» **Excerpt to read**:
Heel striking generates a rapid high-impact force -- about 1 1/2 to as much as three times the body weight -- the moment the foot collides with the ground. That's equivalent to someone hitting your heel with a hammer using 1 1/2 to three times your body weight. Scientists suspect this spike in force, or impact transient, causes repetitive stress injuries.
Conversely, with a forefoot strike, impact forces increase smoothly throughout the stride with no impact transient. Still, this doesn't prove the running style is less injurious, and flies in the face of popular belief.
Running shoes with pronation-control features and elevated, cushioned heels (PCECH) have been the gold standard for the past 30 years, with many sports medicine professionals prescribing them to help prevent injury.
So Craig Richards, of the University of Newcastle in NSW, rocked the status quo in March last year when he reported in the British Journal of Sports Medicine that there were no studies that found PCECH running shoes reduced injury rates.
Podiatry New Zealand responded by stating consumers would be foolish to believe the study. The release was withdrawn but is indicative of the, well, foothold PCECH running shoes have among health professionals. And it only touches on the ferocity of a debate that has been simmering for decades.
"The sports medicine sector has been prescribing a treatment without proven benefit for close to 30 years," says Richards, who's critical of the integrity of the sports science literature, noting the influence of running shoe companies on sports medicine.
In his paper Richards reveals that a shoe company sponsors the International Federation of Sports Medicine, Podiatry New Zealand and Sports Medicine Australia, and that these organisations recommend the firm's footwear. "In the light of my finding, such recommendations cannot credibly be made."
Sports Medicine Australia president Tim Pain defends the practice. "You have to use the best evidence that's available. There's enough evidence that PCECH shoes reduce the impact forces the foot is under to be able make these recommendations."
Pain acknowledges a lack of research proving that reducing impact forces reduces injury rates. "Barefoot running raises some good questions," Pain says. "It's controversial so [it] makes you question what you are doing, which is good. There's probably a middle ground to the issue."
Warburton doesn't recommend barefoot running to shod runners who aren't having problems. "However, if you've experienced repeated running injuries despite using orthotics and trading up to the best shoe available, going barefoot or running in shoes that make it easier to use a fore-foot or mid-foot strike is definitely worth trying."

» **Dataset extract**:

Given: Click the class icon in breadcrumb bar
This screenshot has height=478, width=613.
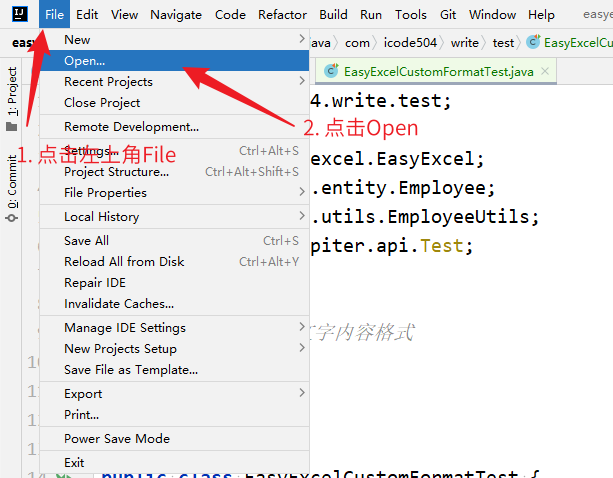Looking at the screenshot, I should [x=533, y=43].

» **Work task A**: List every organization that the running shoe article says a shoe company sponsors.
» **Work task B**: Carry on the running shoe article from its last sentence.

» **Exercise answer A**:
- International Federation of Sports Medicine
- Podiatry New Zealand
- Sports Medicine Australia

» **Exercise answer B**:
Marathon runner Bethany McCarthy, 32, claims she cured shin splints, stress fractures and compartment syndrome -- where muscles bound by connective tissue swell, resulting in a painful increase in pressure -- by using barefoot running to learn how to run with a forefoot strike. "My feet have become stronger and I don't have any problems with over-pronating any more."
She has put shoes back on, this time a shoe without pronation-control features, and has clocked up 13 marathons and four ultra-marathons of 100km each without any foot or calf injuries. She says: "Of all the professional advice I received, no one ever . . . suggested avoiding a heel strike".
Minimal running shoes such as the Vibram FiveFingers shoe and the Dunlop Volley are becoming more popular as a fore or mid-foot strike is much easier without a cushioned, elevated heel. Vibram partly funded Lieberman's study.
Richards is so convinced minimal shoes are the way of the future that he has patented a barefoot running shoe.
He acknowledges that putting anything on the sole of the foot interferes with the sensory feedback loops that help the foot to know where it is in space, which is important for stability and adjusting foot and leg movement to provide natural cushioning. "We're trying to get the right balance between minimising such interference while offering some protection," Richards says.
For those keen to try barefoot running, "go slow" is the message. Just as old bad habits can cause problems, so can new ones that reawaken muscles unused to putting one unshod foot in front of the other.